Trennungsunterhalt: Entfall, wenn Ex-Partner bei neuem Partner einzieht

Haas - Steuernachrichten

Die Verpflichtung zur Fortzahlung von Trennungsunterhalt entfällt, wenn der Bedürftige Ex-Partner sich endgültig aus der ehelichen Solidarität löst.

Das ist der Fall, wenn er zu erkennen gibt, dass er diese nicht mehr benötigt. Das geschieht etwa dadurch, dass er nun in einer neuen, verfestigten Gemeinschaft lebt. Grundsätzlich wird eine solche Verfestigung erst nach zwei Jahren angenommen. In besonderen Fällen kann es jedoch bereits früher der Fall sein. 

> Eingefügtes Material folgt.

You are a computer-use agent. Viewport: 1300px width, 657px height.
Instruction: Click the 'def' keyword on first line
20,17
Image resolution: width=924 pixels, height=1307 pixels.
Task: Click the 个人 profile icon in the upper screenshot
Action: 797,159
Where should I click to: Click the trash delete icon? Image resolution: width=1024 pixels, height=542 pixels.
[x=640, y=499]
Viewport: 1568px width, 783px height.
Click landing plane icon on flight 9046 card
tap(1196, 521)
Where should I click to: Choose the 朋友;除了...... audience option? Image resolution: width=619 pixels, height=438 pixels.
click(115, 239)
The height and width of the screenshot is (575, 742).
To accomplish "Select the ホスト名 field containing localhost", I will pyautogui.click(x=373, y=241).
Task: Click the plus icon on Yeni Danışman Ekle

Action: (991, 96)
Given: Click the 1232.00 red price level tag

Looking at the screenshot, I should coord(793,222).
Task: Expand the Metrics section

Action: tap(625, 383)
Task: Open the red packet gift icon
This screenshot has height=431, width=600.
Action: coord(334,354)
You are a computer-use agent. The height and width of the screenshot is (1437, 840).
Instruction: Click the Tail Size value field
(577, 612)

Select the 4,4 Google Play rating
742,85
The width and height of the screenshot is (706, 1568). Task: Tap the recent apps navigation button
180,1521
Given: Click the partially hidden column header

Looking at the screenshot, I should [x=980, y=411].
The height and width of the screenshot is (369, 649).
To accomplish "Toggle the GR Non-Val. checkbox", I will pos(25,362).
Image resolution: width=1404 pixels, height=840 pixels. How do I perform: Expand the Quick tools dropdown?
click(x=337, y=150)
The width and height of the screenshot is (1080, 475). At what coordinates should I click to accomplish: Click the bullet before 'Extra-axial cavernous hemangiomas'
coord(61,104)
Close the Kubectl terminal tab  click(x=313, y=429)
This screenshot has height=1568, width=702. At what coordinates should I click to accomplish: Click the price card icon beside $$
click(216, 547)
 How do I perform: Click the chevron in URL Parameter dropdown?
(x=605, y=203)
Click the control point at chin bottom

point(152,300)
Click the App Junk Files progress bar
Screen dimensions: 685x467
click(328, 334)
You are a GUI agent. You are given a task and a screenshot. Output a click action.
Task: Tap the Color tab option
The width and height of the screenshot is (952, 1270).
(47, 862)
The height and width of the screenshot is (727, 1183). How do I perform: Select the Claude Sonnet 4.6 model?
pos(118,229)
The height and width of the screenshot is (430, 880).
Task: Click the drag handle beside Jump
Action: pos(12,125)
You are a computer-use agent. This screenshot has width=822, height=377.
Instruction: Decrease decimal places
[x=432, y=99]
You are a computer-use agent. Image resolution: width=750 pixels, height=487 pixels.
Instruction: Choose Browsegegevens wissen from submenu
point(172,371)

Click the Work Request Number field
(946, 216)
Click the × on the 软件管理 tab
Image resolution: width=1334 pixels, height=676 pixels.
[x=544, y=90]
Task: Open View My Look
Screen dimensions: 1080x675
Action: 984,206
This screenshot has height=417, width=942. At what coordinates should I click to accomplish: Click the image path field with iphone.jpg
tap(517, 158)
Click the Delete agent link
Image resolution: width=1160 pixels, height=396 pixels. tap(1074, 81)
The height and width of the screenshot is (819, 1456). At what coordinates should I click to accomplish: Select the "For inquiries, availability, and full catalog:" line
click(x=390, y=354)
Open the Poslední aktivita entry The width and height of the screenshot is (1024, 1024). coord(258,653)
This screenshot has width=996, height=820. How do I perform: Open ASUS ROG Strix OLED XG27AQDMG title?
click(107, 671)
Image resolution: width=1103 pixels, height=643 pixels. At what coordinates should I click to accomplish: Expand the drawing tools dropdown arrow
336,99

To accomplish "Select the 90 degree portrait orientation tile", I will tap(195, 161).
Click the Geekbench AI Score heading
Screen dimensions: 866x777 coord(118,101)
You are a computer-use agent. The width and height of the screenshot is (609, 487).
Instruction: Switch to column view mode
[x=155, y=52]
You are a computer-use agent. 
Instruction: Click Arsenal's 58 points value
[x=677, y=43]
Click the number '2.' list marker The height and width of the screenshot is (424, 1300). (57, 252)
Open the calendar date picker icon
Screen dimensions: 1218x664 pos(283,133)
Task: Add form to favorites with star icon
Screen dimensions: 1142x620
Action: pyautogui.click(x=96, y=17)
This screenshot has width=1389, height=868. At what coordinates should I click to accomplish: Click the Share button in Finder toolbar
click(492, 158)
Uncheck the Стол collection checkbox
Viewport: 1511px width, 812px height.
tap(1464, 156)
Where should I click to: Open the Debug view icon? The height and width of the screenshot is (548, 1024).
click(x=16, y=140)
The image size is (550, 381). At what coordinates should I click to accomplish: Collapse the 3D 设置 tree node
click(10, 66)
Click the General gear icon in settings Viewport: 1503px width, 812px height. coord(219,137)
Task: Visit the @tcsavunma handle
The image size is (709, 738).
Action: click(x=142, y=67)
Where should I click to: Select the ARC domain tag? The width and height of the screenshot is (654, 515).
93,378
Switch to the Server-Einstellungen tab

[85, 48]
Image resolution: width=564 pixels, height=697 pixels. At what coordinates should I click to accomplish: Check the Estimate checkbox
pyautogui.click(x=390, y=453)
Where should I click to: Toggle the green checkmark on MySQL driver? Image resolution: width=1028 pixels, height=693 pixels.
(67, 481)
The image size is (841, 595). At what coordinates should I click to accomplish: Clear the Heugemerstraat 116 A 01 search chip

Trennen sich Ehegatten, steht dem bedürftigen Ex-Partner grundsätzlich ein Anspruch auf Trennungsunterhalt zu. Gründet der Bedürftige mit einem neuen Partner eine neue, verfestigte Gemeinschaft, so entfällt der Anspruch. Indiz für eine solche Gemeinschaft ist eine Beziehungsdauer von zwei Jahren. Allerdings kann die Verfestigung auch schon früher eintreten. Mögliche Indizien sind dann: Benennung des neuen Partners durch die Kinder als "Mama" oder "Papa", gemeinsame Teilnahme an Familienfeiern, gemeinsamer Auftritt als Paar über einen gewissen Zeitraum hinweg oder gerade der Einzug in einen gemeinsamen Haushalt.